> **Document text**:

I assume Cédric wouldn't report it if was unused.


> As an alternative, I'm also introducing SR-IOV support to virtio-net-pci. It
> does not suffer the same problem with igb thanks to its flexible
> configuration mechanism.
> 
> Regards,
> Akihiko Odaki

Sounds like this needs more review time, anyway.
Cédric Le Goater July 31, 2024, 8:58 a.m. UTC | #4
On 7/30/24 19:56, Michael S. Tsirkin wrote:
> On Tue, Jul 30, 2024 at 09:26:20PM +0900, Akihiko Odaki wrote:
>> On 2024/07/30 20:37, Michael S. Tsirkin wrote:
>>> On Mon, Jul 15, 2024 at 02:19:06PM +0900, Akihiko Odaki wrote:
>>>> Based-on: <20240714-rombar-v2-0-af1504ef55de@daynix.com>
>>>> ("[PATCH v2 0/4] hw/pci: Convert rom_bar into OnOffAuto")
>>>
>>> OK I will revert this for now. We'll try again after the release,
>>> there will be time to address s390.
>>>
>>
>> I'd like to know if anybody wants to use igb on a s390x machine configured
>> with libvirt. Such a configuration is already kind of broken, and it is
>> likely to require significant effort on both side of libvirt and QEMU to fix
>> it.

> **Required task 1**:
In the rows from the start through the line containing "The height and", change "word" to "term" and leave everything else the same. Give back only those rows, without the pictures.
The rows that follow have no connection to the mailing-list discussion above them.

> **Click-target data**:
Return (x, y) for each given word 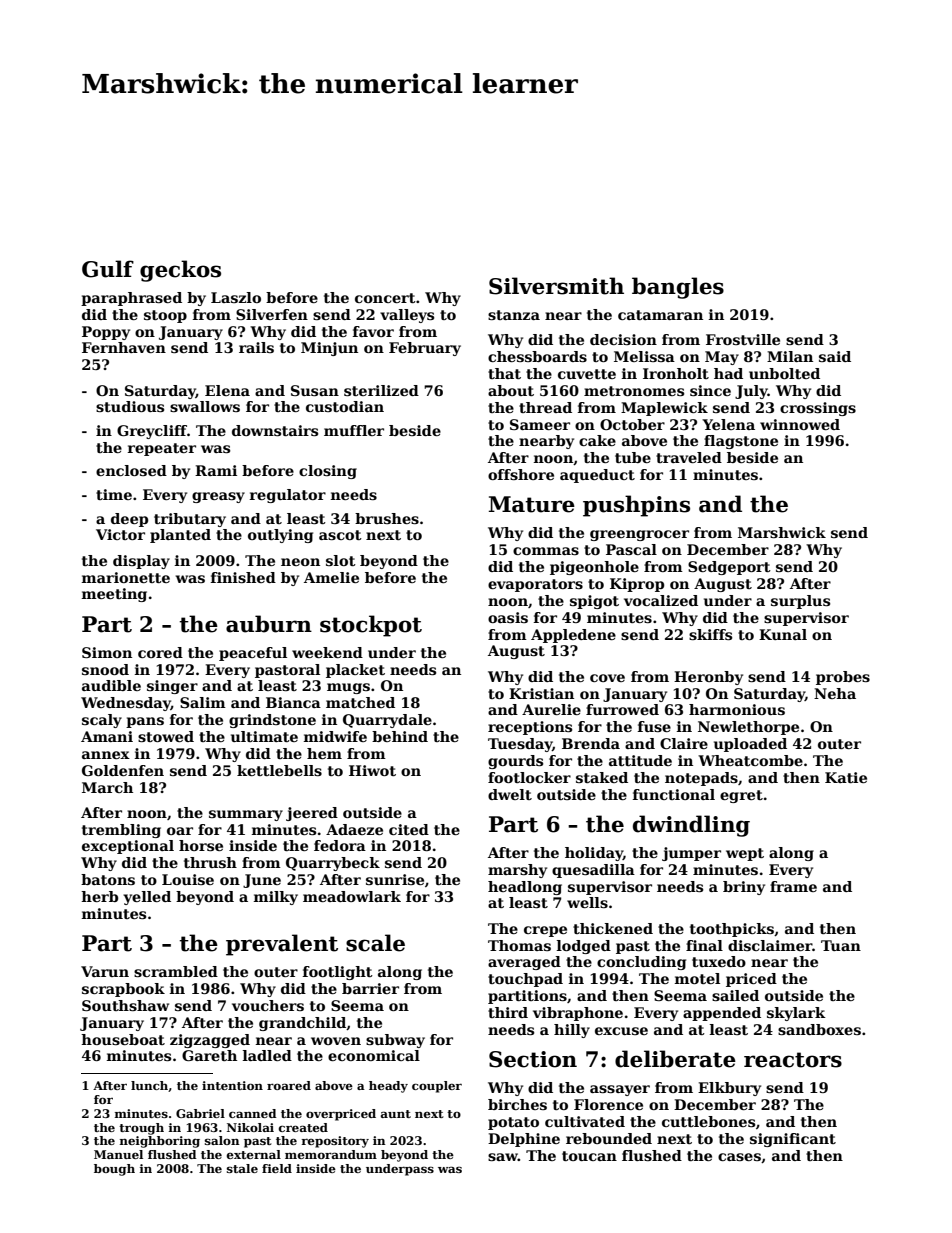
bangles (678, 288)
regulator (288, 496)
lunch (149, 1085)
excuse (621, 1031)
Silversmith (556, 286)
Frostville (743, 339)
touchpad (525, 980)
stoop (165, 316)
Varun (105, 971)
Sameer (540, 424)
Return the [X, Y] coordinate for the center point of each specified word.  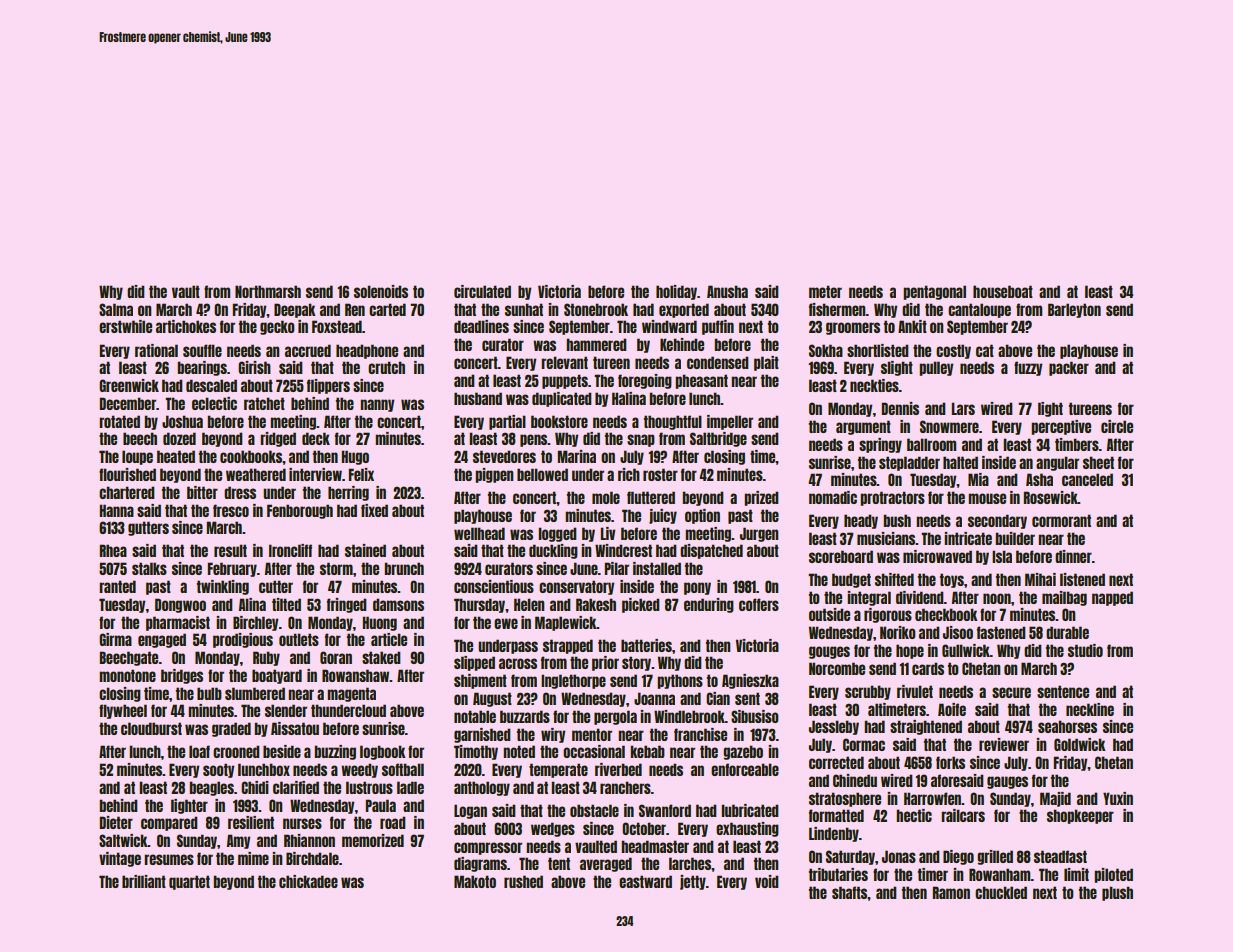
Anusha [727, 291]
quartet [189, 882]
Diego [958, 857]
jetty [693, 882]
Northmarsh [268, 291]
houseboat [1003, 291]
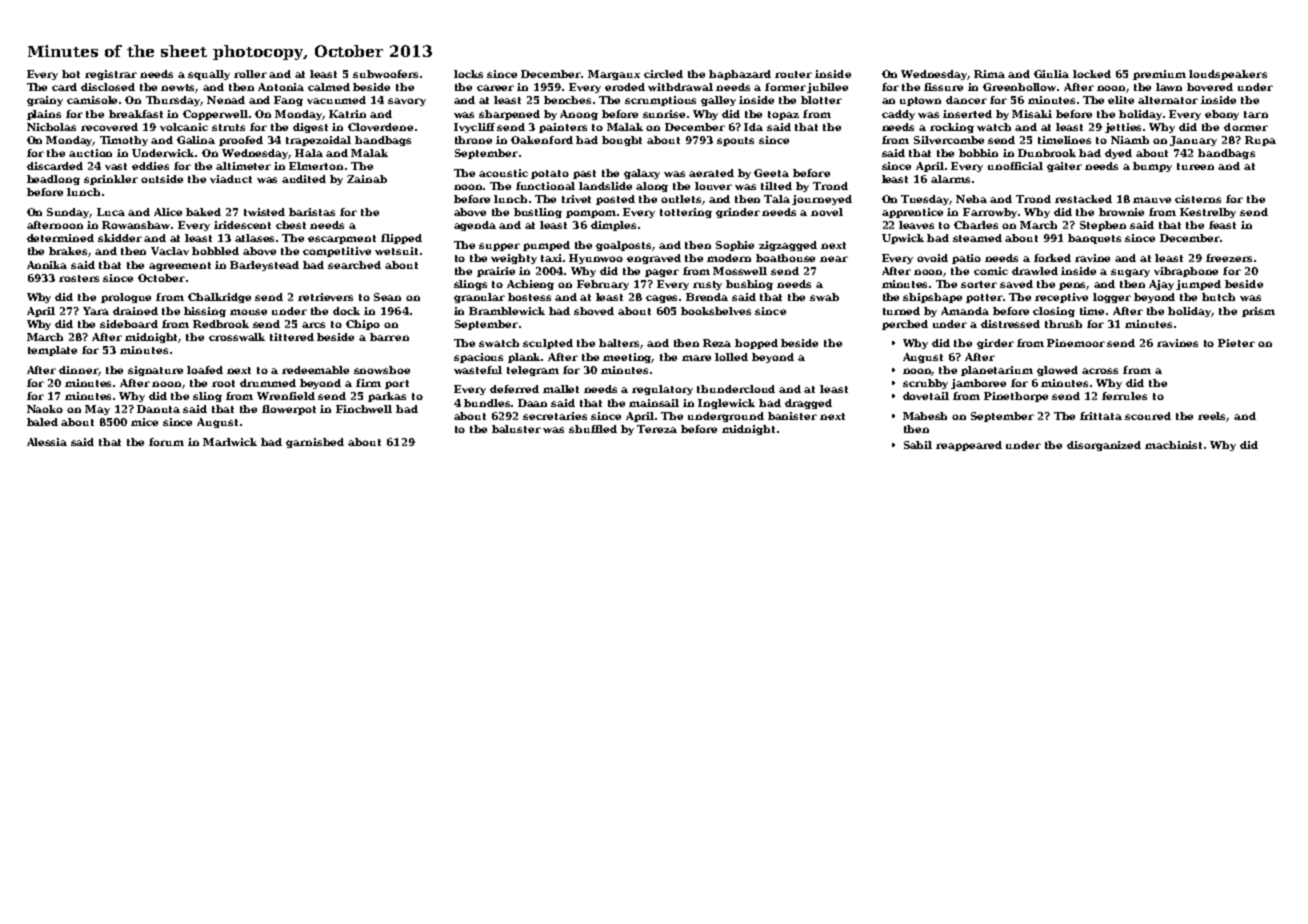 The height and width of the page is (924, 1308). Describe the element at coordinates (925, 384) in the page. I see `scrubby` at that location.
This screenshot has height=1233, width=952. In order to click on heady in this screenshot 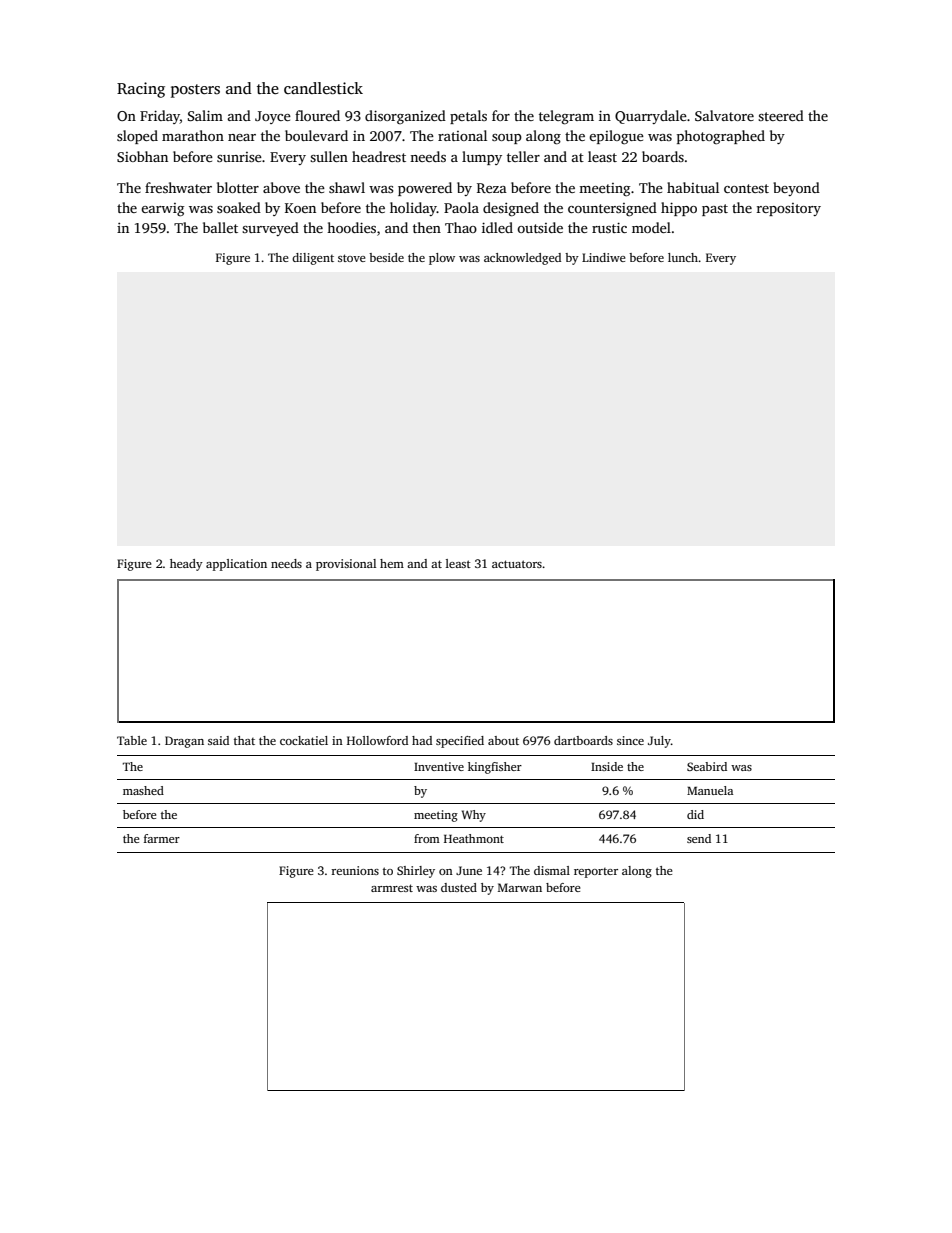, I will do `click(186, 565)`.
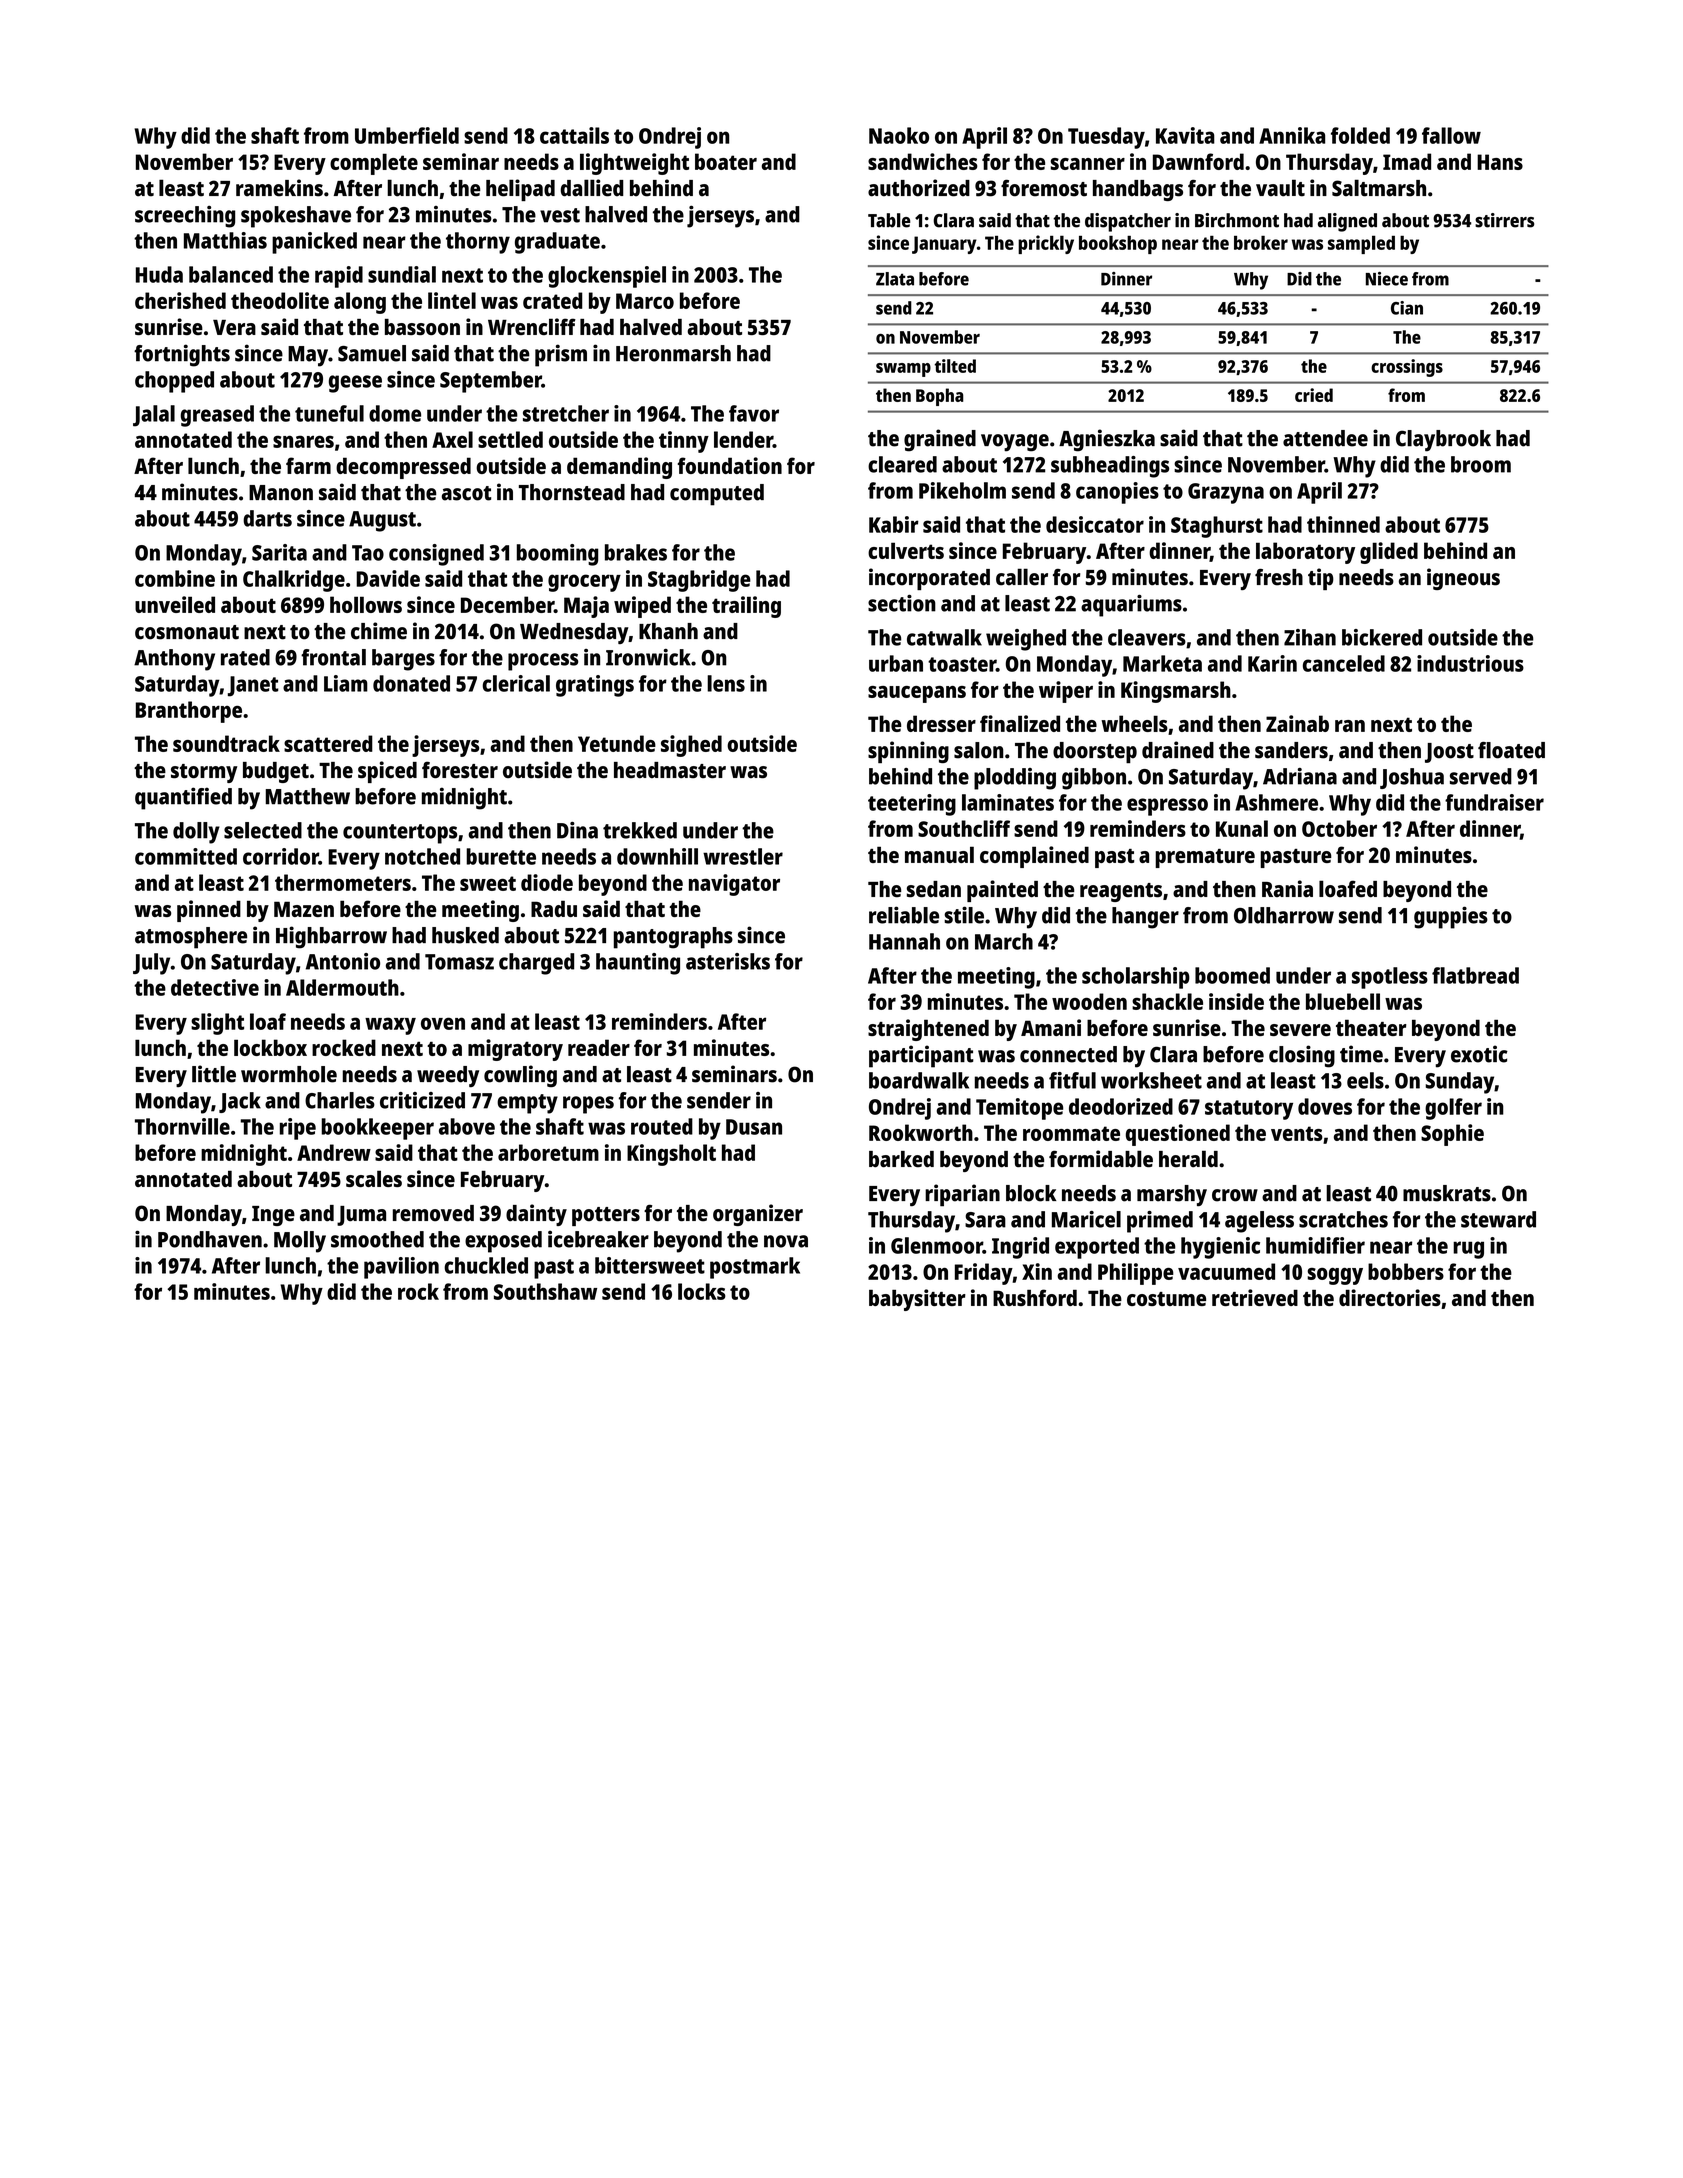 This screenshot has height=2178, width=1683. What do you see at coordinates (574, 135) in the screenshot?
I see `cattails` at bounding box center [574, 135].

> **Required task 2**:
Continue the mailing-list discussion of the igb SR-IOV patch from the point where it stops.

> **Right answer 1**:
Return (x, y) for each given term 
bangles (678, 288)
regulator (288, 496)
lunch (149, 1085)
excuse (621, 1031)
Silversmith (556, 286)
Frostville (743, 339)
touchpad (525, 980)
stoop (165, 316)
Varun (105, 971)
Sameer (540, 424)
Return the [X, Y] coordinate for the center point of each specified term.  
Anusha [727, 291]
quartet [189, 882]
Diego [958, 857]
jetty [693, 882]
Northmarsh [268, 291]
houseboat [1003, 291]
 The height and width of the page is (924, 1308). Describe the element at coordinates (925, 384) in the page. I see `scrubby` at that location.

> **Right answer 2**:
> 
> 
> I assume Cédric wouldn't report it if was unused.
> 
> 
>> As an alternative, I'm also introducing SR-IOV support to virtio-net-pci. It
>> does not suffer the same problem with igb thanks to its flexible
>> configuration mechanism.
>>
>> Regards,
>> Akihiko Odaki
> 
> Sounds like this needs more review time, anyway.
> 
> 

Using an emulated IGB device in a s390x VM is not a common scenario.
The IGB device is not supported downstream (RHEL on Z). However, the
change broke the s390x machines I use for upstream QEMU development,
I removed the IGB device as a fix for now.

The Z PCI device model has 'uid' and 'fid' properties which are set
by the VMM, and in this case, they are auto-generated, hence the
conflicting ids with libvirt. This is Z specific but, possibly there
are subtle use cases on other platforms which could have similar
consequences. Something to be aware of.


Also, and this is why I thought it was important to report. Creating
PCI devices at machine init time (with -nodefaults) in the back of the
management layer is a no-no. libvirt requests to have full control
on the machine topology and this change seems like a violation of
this rule, even if VFs are kind of special.

Daniel, did I understand correctly the above constraint on the machine
definition ?


I can't say if we should revert for 9.1. Again, this Z is specific.
The changes were introduced to catch errors early when the PF device
is realized. There is no doubt they are useful. Some rework is needed
to avoid the conflicting id issue though.


Thanks,

C.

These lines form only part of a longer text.